A few minutes later, she tires of writing and introspection and switches to guitar. She plays the intro to a song she’s been learning for a week now. She likes to take her sweet time learning music. The process is beautiful to her. She plays the same four chords over and over until her fingers hurt because the callouses had softened away over time and now, every touch felt raw.
She puts the guitar away, eats the warm spaghetti and watches Youtube videos. Then, she reads a bit, then writes again, having refilled her cup of inspiration. Sometimes she lays down in silence and the only movement in the room is the slight movement her body makes when her heart beats. She finds this cool, how strong one’s heart beat is that it can move something so much larger than itself, just by being itself.
To Lone Girl, there are no expectations here. No deadlines or imminent peril. Just contentment.
This is how she spends her days, secure in her own company. Of course, there are a few hours every other day she must go out, put on a pair of pants and adjust her messy bun to look more presentable. A few hours when she must lock up her wild, impossible dreams so they don’t whirlwind into sensible conversations with outside people. After greeting friends and encountering strangers, she always returns home and becomes Lone Girl once more.
The time comes around when she can no longer be Lone Girl.
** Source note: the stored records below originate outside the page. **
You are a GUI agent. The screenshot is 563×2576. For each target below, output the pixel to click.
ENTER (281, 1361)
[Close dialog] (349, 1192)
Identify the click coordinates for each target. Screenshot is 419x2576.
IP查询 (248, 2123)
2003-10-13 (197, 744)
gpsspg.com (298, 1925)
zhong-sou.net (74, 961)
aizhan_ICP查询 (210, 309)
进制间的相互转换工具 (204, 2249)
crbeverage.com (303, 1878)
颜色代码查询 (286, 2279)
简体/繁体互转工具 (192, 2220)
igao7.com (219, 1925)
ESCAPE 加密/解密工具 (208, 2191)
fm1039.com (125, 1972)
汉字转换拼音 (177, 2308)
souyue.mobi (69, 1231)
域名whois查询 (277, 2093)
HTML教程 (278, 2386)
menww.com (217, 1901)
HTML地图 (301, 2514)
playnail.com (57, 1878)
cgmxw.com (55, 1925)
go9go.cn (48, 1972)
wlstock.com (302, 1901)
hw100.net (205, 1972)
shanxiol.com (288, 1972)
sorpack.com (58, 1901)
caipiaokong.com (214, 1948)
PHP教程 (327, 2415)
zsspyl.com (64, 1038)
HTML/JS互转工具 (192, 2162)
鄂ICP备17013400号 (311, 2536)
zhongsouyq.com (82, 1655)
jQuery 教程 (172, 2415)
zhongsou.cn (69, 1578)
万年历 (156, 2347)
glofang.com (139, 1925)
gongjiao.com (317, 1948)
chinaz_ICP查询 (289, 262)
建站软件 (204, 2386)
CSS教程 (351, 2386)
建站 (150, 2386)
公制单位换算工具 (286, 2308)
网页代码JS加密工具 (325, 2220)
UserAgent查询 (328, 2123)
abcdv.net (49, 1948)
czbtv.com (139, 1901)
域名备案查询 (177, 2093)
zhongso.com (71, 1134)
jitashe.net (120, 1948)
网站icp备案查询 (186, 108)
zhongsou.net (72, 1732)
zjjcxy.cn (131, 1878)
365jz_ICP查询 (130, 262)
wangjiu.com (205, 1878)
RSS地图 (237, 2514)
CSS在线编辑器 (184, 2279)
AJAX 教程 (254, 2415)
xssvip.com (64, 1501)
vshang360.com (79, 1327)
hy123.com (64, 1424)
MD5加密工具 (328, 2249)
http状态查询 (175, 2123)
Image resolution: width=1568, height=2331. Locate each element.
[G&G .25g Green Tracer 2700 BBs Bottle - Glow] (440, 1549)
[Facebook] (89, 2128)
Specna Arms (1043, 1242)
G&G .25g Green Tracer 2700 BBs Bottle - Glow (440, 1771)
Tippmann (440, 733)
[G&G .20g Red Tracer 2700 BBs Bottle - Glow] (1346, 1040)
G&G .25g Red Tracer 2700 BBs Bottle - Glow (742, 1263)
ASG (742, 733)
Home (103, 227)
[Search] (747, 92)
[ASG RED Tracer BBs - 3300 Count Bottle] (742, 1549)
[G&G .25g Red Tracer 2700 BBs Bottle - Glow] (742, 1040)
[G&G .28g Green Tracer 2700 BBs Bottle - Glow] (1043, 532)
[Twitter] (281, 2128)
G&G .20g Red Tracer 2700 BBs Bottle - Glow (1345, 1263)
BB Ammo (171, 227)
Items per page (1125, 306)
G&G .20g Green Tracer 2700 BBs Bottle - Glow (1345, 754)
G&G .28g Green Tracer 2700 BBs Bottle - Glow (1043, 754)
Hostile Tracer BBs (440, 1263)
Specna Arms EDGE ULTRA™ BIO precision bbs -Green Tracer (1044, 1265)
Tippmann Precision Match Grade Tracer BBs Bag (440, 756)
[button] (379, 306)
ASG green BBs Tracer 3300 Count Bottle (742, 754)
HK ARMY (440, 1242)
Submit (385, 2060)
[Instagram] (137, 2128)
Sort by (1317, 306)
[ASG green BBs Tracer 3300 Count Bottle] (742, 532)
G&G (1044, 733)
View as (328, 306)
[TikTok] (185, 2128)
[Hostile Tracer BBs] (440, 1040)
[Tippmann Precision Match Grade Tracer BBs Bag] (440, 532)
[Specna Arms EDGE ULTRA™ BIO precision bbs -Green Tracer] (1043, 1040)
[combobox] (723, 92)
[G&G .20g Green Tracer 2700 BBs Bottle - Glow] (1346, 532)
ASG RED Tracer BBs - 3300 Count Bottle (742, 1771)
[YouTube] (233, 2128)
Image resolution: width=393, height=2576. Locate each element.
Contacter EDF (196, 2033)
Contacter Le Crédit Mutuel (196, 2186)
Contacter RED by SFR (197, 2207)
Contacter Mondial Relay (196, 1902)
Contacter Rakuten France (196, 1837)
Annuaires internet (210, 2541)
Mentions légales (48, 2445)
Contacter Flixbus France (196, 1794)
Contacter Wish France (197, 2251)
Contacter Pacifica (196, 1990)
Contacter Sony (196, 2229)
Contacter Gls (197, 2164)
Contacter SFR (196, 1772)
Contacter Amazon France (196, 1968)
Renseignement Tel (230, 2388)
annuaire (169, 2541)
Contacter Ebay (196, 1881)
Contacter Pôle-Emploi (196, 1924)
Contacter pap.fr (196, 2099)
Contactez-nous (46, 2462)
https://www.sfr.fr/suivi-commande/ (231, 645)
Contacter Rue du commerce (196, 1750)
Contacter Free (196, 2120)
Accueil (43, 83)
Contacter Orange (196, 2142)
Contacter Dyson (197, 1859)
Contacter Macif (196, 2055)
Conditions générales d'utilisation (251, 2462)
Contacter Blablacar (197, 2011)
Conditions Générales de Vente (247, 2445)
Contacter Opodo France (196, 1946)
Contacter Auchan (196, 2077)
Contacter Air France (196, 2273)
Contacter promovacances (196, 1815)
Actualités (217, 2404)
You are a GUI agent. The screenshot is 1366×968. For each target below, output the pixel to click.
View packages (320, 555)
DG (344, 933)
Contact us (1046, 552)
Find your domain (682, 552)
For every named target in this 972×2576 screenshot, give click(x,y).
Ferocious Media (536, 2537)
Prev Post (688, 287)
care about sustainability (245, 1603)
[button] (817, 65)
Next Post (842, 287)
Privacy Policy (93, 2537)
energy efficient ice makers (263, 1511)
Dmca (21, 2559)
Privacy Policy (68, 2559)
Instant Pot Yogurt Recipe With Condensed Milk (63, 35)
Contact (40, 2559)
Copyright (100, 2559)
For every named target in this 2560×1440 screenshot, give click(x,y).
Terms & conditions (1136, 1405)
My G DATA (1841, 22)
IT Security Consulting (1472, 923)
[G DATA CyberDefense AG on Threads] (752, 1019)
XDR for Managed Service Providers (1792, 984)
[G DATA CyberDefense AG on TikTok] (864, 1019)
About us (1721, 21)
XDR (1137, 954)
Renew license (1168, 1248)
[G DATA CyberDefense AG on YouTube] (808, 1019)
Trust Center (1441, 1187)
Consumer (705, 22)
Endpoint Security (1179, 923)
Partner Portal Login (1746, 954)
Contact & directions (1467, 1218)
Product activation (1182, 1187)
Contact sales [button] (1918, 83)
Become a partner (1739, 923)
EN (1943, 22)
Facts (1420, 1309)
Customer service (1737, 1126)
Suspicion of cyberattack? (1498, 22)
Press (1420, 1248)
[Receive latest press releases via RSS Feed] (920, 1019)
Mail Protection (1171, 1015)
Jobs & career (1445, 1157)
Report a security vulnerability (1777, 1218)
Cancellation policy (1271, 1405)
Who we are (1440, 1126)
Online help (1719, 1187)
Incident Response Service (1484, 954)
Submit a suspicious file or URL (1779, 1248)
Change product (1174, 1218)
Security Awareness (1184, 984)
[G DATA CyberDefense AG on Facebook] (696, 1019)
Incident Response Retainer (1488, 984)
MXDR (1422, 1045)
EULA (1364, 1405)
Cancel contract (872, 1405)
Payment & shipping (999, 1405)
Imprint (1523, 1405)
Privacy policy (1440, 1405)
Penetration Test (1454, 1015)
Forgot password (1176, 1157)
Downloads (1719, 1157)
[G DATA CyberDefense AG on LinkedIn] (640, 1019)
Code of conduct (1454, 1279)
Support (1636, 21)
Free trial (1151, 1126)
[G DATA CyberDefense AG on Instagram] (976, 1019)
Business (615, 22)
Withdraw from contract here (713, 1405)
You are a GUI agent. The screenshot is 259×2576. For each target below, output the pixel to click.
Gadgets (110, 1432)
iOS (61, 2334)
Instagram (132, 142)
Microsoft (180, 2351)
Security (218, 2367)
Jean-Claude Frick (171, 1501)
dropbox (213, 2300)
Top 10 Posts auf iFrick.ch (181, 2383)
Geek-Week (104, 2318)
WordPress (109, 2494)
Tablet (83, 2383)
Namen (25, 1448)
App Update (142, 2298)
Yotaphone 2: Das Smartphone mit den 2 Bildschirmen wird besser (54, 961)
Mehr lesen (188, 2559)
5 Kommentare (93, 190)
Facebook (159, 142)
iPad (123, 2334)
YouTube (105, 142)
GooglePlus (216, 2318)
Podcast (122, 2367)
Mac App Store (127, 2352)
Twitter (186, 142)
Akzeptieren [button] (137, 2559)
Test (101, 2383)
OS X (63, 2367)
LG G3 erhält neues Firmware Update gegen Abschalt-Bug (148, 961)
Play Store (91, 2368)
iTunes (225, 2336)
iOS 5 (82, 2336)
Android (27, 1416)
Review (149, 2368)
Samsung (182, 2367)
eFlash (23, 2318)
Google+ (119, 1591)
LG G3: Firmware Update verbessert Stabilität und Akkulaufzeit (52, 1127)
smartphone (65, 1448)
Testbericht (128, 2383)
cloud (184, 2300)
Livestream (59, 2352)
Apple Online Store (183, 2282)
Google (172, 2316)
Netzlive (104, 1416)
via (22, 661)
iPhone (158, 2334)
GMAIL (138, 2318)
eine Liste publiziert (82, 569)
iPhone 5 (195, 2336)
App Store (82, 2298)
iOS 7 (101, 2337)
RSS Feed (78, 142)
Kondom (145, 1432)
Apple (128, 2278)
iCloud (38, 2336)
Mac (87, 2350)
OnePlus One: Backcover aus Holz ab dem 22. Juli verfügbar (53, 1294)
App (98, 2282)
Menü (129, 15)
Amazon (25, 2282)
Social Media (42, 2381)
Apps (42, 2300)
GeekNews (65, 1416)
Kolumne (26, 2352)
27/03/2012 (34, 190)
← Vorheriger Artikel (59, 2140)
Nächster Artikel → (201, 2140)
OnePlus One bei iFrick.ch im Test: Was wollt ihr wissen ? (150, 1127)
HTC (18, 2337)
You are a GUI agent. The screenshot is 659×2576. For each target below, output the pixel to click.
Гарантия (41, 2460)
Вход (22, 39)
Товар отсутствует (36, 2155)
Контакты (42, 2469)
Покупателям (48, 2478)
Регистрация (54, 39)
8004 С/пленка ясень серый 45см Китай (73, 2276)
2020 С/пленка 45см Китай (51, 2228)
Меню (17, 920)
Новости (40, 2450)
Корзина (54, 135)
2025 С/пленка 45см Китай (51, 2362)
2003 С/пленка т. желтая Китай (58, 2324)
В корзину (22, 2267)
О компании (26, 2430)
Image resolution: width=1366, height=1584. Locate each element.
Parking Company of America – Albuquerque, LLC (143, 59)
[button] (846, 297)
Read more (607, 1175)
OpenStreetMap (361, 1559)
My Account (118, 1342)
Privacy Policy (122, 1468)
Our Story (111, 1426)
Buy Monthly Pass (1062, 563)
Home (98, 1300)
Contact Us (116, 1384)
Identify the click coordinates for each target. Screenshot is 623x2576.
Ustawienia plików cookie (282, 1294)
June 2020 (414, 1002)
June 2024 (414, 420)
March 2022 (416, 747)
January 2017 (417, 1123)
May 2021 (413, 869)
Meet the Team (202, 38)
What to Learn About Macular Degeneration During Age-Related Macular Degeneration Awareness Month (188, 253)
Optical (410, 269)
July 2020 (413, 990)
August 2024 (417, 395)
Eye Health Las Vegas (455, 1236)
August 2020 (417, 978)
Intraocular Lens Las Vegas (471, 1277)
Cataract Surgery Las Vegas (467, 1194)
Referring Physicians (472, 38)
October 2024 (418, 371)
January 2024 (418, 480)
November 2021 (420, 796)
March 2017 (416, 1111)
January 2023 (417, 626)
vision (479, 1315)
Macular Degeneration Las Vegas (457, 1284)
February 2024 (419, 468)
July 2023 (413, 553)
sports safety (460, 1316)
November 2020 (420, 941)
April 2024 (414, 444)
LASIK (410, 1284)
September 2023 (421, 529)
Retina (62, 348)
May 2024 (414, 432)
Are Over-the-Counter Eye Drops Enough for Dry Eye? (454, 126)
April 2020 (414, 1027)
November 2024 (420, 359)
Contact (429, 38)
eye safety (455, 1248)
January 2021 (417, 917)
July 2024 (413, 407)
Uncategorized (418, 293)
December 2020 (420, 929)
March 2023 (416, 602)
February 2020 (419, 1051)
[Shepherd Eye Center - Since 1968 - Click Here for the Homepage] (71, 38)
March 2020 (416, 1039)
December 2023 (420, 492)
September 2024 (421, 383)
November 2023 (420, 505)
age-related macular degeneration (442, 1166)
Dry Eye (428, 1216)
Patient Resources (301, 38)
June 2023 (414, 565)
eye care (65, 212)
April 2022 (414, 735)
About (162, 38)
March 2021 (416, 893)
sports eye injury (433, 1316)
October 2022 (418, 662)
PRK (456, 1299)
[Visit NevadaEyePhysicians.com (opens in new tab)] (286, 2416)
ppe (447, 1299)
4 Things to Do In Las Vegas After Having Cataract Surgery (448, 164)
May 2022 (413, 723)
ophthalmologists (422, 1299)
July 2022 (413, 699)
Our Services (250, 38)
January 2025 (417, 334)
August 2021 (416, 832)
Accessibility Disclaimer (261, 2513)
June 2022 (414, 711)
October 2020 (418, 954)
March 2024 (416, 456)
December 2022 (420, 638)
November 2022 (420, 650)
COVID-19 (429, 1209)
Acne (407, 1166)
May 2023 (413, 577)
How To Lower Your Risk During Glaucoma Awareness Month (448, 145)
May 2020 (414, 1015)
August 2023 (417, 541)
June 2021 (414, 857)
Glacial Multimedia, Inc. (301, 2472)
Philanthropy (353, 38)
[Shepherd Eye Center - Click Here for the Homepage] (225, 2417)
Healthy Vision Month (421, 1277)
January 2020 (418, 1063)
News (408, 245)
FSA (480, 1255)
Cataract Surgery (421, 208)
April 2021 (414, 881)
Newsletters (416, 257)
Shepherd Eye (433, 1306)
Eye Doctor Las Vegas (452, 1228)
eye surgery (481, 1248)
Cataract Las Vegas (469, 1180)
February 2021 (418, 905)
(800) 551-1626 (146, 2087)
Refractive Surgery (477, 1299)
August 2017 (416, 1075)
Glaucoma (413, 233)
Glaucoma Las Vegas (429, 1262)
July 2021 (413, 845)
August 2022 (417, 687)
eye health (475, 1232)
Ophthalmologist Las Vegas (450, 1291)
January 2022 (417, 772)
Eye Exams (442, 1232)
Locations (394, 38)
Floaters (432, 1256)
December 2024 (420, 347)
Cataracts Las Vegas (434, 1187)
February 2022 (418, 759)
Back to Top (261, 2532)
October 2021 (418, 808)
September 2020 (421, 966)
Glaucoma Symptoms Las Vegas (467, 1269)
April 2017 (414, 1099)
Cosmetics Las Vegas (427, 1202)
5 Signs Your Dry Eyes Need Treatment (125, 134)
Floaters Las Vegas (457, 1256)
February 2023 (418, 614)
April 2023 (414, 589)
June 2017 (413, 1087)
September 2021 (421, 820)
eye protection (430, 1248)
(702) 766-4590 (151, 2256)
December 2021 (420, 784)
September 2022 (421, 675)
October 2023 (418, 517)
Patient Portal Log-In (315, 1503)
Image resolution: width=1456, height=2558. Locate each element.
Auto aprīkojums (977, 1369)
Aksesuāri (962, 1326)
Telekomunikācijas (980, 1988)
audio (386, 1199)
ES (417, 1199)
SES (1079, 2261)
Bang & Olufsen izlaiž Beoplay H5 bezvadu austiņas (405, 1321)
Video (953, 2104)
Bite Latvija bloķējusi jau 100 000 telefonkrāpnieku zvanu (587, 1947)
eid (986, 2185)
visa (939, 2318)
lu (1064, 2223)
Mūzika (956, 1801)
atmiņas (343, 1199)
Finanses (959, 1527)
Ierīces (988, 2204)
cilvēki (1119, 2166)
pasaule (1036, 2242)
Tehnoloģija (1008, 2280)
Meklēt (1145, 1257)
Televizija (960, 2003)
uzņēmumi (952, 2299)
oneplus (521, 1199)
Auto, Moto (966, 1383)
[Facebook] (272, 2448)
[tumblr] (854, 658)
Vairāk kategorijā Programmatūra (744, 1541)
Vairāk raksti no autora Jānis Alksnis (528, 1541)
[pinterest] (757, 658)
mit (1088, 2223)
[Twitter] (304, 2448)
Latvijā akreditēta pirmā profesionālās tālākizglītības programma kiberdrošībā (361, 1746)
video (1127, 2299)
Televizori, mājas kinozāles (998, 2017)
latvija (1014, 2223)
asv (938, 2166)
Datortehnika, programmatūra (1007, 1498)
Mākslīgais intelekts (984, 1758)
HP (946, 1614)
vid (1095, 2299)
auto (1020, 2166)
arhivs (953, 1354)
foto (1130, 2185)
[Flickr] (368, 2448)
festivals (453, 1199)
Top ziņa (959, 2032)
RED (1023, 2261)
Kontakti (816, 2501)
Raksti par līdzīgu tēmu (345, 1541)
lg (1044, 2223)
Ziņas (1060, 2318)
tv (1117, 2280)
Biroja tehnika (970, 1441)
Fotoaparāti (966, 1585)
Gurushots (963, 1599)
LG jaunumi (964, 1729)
When that time comes there will be less time for warm baths, less time to raid the fridge, less time to let her mind wander to distant places. But upon departure, Lone Girl’s eyes sparkle, her skin glows, those awful bags have exceptionally disappeared with rest, and there’s a new sense of positivity and alacrity towards life. She had only a few short days, but so much self-healing was accomplished in that period of solace and comfort!
Lone Girl stands on the sidewalk, bags in each hand, and watches a car drive away into the distance. She smiles and goes back to bed wondering what dreams she will wake up to in another three months.